VANESSA, GRETA E IL BENE DEI SIRIANI

Il parere del Direttore di Amnesty International Italia Gianni Rufini

Si sta molto discutendo del caso di Vanessa e Greta, tra umanitari e affini. A partire da una sensazione di déjà vu. Inevitabilmente, la memoria torna a dieci anni fa, quando Simona Pari e Simona Torretta vennero rapite a Baghdad: due giovani donne nelle mani dei loro rapitori. Ma la somiglianza finisce qui. Le due Simone nel 2004 erano quasi trentenni, la Pari aveva un master in cooperazione e aveva lavorato in Afghanistan e nei Balcani, per delle ONG molto serie. La Torretta frequentava l’Iraq dal 1994 e ci lavorava da otto anni. Erano al servizio di un’organizzazione solida, presente nel paese da dieci  anni e con una robusta rete di rapporti in Iraq e fuori. Entrambe continuano tuttora a lavorare nella cooperazione internazionale come professioniste di grande qualità ed eccellente reputazione. Il caso di Vanessa e Greta è molto diverso.

Nelle discussioni che ho seguito sui vari networks, si sostanziano due scuole di pensiero: la prima sostiene che la presenza di due giovanissime e inesperte donne in una zona di guerra civile feroce come quella siriana sia una follia, l’altra riconosce in questo gesto un’espressione d’impegno e di solidarietà individuale di grande valore. Cerchiamo di chiarire alcuni elementi della situazione.

→ CONSEGNA
Nel testo su Vanessa e Greta, per quale motivo il caso delle due Simone rapite a Baghdad viene presentato come simile solo in apparenza? Rispondi in una-tre frasi. Le righe che seguono sono materiale a sé, indipendente dal testo.

→ ESTRATTO DATI
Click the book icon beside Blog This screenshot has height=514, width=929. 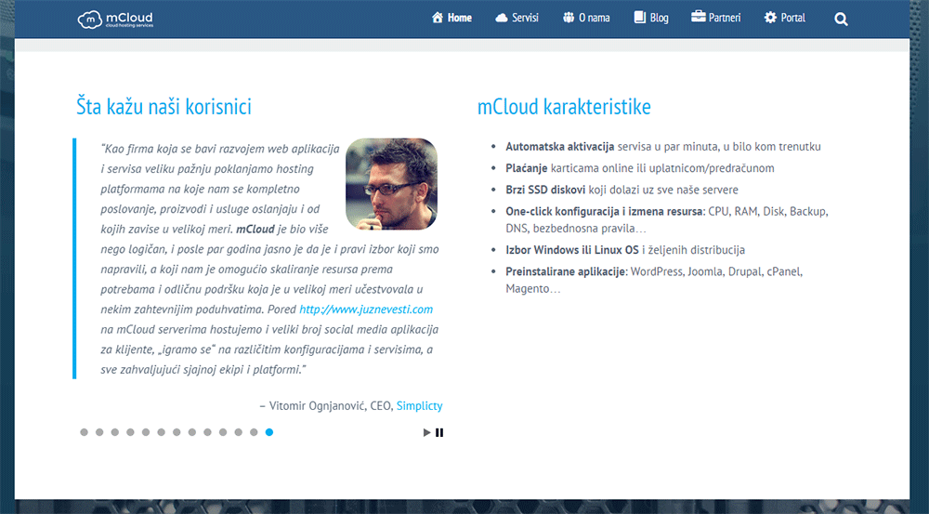click(639, 18)
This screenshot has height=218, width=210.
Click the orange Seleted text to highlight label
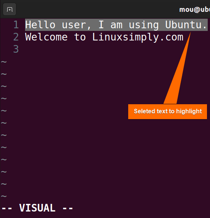[167, 111]
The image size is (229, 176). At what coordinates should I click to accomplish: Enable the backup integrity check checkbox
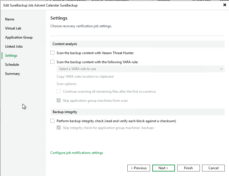click(52, 121)
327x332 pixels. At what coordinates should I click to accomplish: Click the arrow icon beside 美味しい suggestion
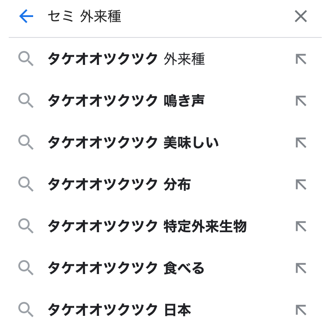300,142
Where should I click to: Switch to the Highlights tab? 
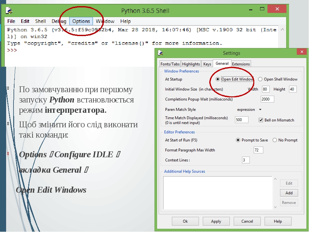pos(191,64)
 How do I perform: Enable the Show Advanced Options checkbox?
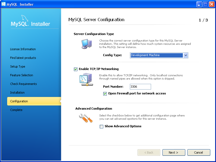102,126
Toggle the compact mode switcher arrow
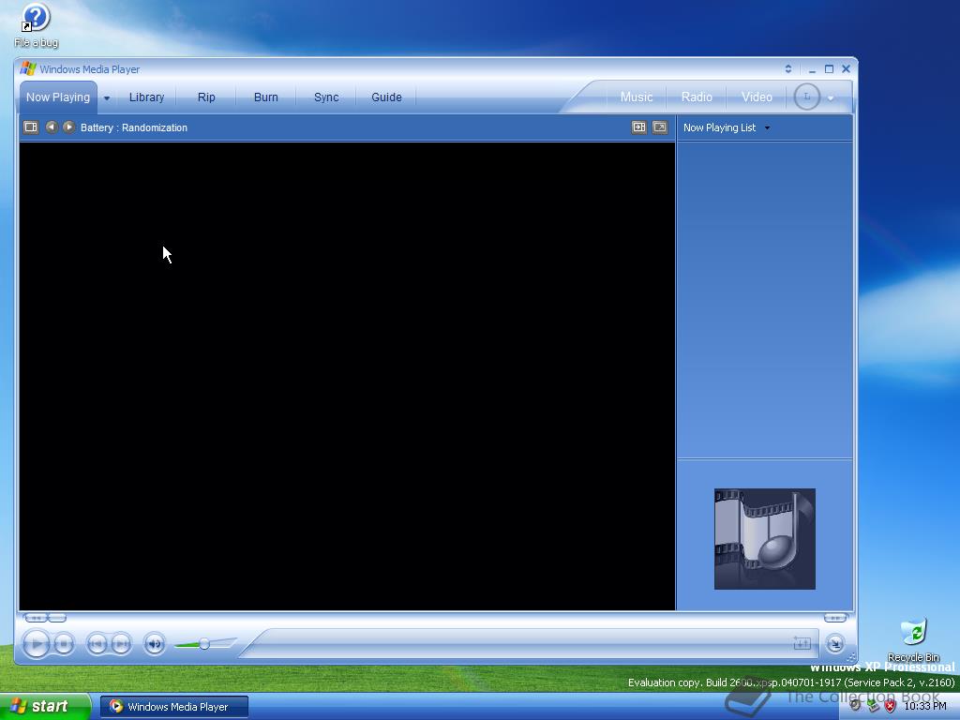The image size is (960, 720). (x=834, y=644)
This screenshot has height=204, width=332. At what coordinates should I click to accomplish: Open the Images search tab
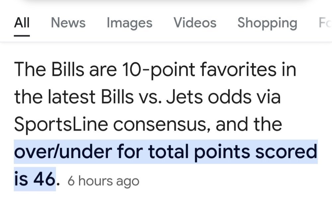129,23
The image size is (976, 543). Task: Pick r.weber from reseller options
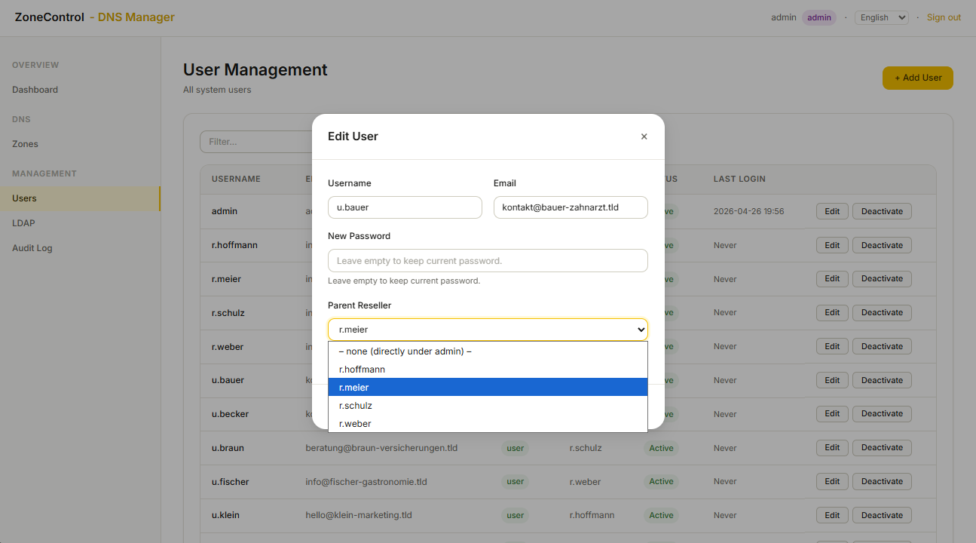click(x=488, y=424)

→ SOLUZIONE SVOLTA
La somiglianza si limita al fatto che in entrambi i casi si tratta di due giovani donne nelle mani di rapitori. Nel 2004 le due Simone erano quasi trentenni ed esperte: la Pari aveva un master in cooperazione e aveva lavorato in Afghanistan e nei Balcani per ONG molto serie, mentre la Torretta frequentava l'Iraq dal 1994 e ci lavorava da otto anni. Inoltre erano al servizio di un'organizzazione solida, presente nel paese da dieci anni e con una robusta rete di rapporti in Iraq e fuori.